### Exercise details
Starting at the line with "Instruction: Cancel editing" in it, reproduce each line below through the last one, exactly, and include nothing else.

### Exercise data
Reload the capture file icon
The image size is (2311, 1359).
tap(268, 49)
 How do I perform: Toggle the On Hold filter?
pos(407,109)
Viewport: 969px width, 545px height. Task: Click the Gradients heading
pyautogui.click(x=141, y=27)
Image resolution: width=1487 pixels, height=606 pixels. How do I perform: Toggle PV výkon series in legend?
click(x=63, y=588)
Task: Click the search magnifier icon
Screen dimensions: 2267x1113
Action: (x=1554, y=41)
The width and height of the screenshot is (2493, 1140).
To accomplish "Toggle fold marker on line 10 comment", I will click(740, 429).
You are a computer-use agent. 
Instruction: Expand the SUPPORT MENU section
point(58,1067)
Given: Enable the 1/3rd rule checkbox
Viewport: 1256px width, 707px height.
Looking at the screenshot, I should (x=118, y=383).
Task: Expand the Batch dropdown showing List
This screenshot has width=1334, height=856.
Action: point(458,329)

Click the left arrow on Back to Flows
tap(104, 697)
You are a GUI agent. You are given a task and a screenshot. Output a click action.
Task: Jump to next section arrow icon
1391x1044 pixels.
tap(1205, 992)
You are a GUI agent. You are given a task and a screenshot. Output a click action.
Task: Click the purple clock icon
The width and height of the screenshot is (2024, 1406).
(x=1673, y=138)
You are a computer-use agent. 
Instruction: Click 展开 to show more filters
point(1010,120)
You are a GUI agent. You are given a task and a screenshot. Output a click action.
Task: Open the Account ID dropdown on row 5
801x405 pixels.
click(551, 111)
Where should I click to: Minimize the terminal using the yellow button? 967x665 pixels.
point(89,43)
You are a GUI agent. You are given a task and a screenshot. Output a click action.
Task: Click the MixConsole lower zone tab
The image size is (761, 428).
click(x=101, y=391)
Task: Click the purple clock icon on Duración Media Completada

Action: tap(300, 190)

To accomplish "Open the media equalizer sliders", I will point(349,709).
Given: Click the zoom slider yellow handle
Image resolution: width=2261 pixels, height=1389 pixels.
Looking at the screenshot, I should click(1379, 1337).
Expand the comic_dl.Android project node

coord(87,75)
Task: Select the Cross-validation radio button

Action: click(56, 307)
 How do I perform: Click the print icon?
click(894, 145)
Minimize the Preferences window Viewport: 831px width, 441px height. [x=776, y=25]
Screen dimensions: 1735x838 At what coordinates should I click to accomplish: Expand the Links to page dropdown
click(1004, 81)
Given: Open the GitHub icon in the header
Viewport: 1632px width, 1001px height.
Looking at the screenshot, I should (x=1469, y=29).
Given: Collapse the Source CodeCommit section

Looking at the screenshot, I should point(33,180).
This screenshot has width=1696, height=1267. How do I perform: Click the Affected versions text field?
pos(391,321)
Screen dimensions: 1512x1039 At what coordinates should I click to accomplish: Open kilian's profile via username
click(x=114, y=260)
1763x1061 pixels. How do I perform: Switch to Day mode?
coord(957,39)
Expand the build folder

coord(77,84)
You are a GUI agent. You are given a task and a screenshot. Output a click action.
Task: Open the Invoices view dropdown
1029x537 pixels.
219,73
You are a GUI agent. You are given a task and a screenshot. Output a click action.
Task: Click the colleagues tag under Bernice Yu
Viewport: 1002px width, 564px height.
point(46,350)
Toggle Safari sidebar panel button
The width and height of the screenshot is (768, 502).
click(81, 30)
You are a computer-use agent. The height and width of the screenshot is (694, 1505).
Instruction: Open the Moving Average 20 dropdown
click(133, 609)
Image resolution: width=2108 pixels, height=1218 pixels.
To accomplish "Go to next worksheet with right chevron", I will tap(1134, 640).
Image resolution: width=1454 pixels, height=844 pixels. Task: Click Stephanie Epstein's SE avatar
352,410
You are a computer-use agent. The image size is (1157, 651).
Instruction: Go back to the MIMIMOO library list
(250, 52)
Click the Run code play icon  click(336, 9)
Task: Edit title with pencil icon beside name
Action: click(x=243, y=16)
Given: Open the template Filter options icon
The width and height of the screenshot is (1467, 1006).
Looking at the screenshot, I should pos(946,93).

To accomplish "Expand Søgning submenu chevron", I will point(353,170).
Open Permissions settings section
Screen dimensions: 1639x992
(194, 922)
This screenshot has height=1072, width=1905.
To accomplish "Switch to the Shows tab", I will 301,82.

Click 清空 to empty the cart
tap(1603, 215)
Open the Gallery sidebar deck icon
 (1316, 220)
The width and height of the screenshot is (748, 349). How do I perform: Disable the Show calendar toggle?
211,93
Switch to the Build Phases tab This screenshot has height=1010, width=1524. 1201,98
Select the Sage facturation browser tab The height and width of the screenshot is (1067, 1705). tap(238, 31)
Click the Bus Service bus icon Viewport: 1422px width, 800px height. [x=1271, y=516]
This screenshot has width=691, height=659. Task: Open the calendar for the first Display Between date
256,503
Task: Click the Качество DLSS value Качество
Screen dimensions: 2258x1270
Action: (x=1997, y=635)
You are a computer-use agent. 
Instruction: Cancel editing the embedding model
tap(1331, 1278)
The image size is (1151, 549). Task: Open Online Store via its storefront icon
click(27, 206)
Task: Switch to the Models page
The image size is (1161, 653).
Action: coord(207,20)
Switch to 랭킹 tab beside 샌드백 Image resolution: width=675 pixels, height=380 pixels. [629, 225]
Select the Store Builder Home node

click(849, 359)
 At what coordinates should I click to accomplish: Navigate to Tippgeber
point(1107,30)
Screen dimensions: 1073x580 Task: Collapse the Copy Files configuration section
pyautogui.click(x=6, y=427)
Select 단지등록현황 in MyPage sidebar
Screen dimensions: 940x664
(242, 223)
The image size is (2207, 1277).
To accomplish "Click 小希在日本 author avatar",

### Response to the exercise
Instruction: Cancel editing the embedding model
tap(1331, 1278)
The image size is (1151, 549). Task: Open Online Store via its storefront icon
click(27, 206)
Task: Switch to the Models page
The image size is (1161, 653).
Action: coord(207,20)
Switch to 랭킹 tab beside 샌드백 Image resolution: width=675 pixels, height=380 pixels. [629, 225]
Select the Store Builder Home node

click(849, 359)
 At what coordinates should I click to accomplish: Navigate to Tippgeber
point(1107,30)
Screen dimensions: 1073x580 Task: Collapse the Copy Files configuration section
pyautogui.click(x=6, y=427)
Select 단지등록현황 in MyPage sidebar
Screen dimensions: 940x664
(242, 223)
The image size is (2207, 1277).
To accomplish "Click 小希在日本 author avatar",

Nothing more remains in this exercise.